Acute-on-chronic liver failure patients (n = 88, mean age 47.3 ± 10.9 years) with refractory variceal bleeds received either Danis stent (Gr. A, n = 35) or continued with repeat endotherapy and vasoactive drug (Gr.B, n = 53). Control of initial bleeding was significantly more in the Danis stent group as compared to controls in both pre-match (89 vs. 37%; p < 0.001) and PRS-matched cohorts (73 vs. 32%; 0.007). Further, bleed-related death was also significantly lower in Danis groupas compared to controls in both pre-match (14 vs. 64%; p = 0.001) and PRS-matched cohorts (6 vs. 56%; p = 0.001). In a multivariate competing risk Cox model, patients who underwent DE stenting had reduced mortality in both pre-match (p = 0.04, HR 0.36, 95% CI 0.13–0.96) and PRS-matched cohorts (p < 0.001, HR 0.21, 95% CI 0.08–0.51). These findings highlight that Danis stent could be considered as the first-line management option for patients with ACLF with refractory variceal bleeds wherein TIPS is contraindicated.

Wright G, Lewis H, Hogan B et al.

Gastrointest Endosc. 2010 Jan;71(1):71-8.

10 patients with variceal hemorrhage with contraindications to TIPS insertion or BT were followed. Stent insertion was successful in 9 of 10 patients. Insertion of the SX-Ella DANIS stent in patients with refractory variceal bleeding or complications of previous therapy is effective for the control of bleeding. In selected patients, SX-Ella DANIS stent insertion offers an alternative to other methods of salvage such as BT and TIPS and could be considered a substitute for BT after a prospective trial.

Fierz FC, Kistler W, Stenz V et al.

Case Rep Gastroenterol. 2013;7:97–105.

The use of variceal stenting in 7 patients with a total of 9 bleeding episodes in three different Swiss hospitals is described. Insertion of the stent led to immediate bleeding control in 89% (8/9) of patients. In all of these 8 cases no re-bleeding was observed subsequently while the stent remained in situ. Thanks to their safety and easy handling, SEMS are an interesting alternative to balloon tamponade as a bridging intervention to definitive therapy including the pre-hospital setting.

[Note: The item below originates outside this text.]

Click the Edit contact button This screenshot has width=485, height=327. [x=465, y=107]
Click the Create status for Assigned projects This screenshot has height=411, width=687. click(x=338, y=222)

Kinesh Changela, Mel A. Ona, Sury Anand, Sushil Duddempudi

Department of Gastroenterology, The Brooklyn Hospital Center, New York, USA. 2014.

At present, 103 cases have been described in the literature. Studies have reported 97.08% technical success rates in deployment of SEMS. Most of the stents were intact for 4–14 days with no major complications reported. Stent extraction had a success rate of 100%. Successful hemostasis was achieved in 96% of cases with only 3.12% found to have rebleeding after placement of SEMS. Stent migration, which was the most common complication, was observed in 21 % of patients.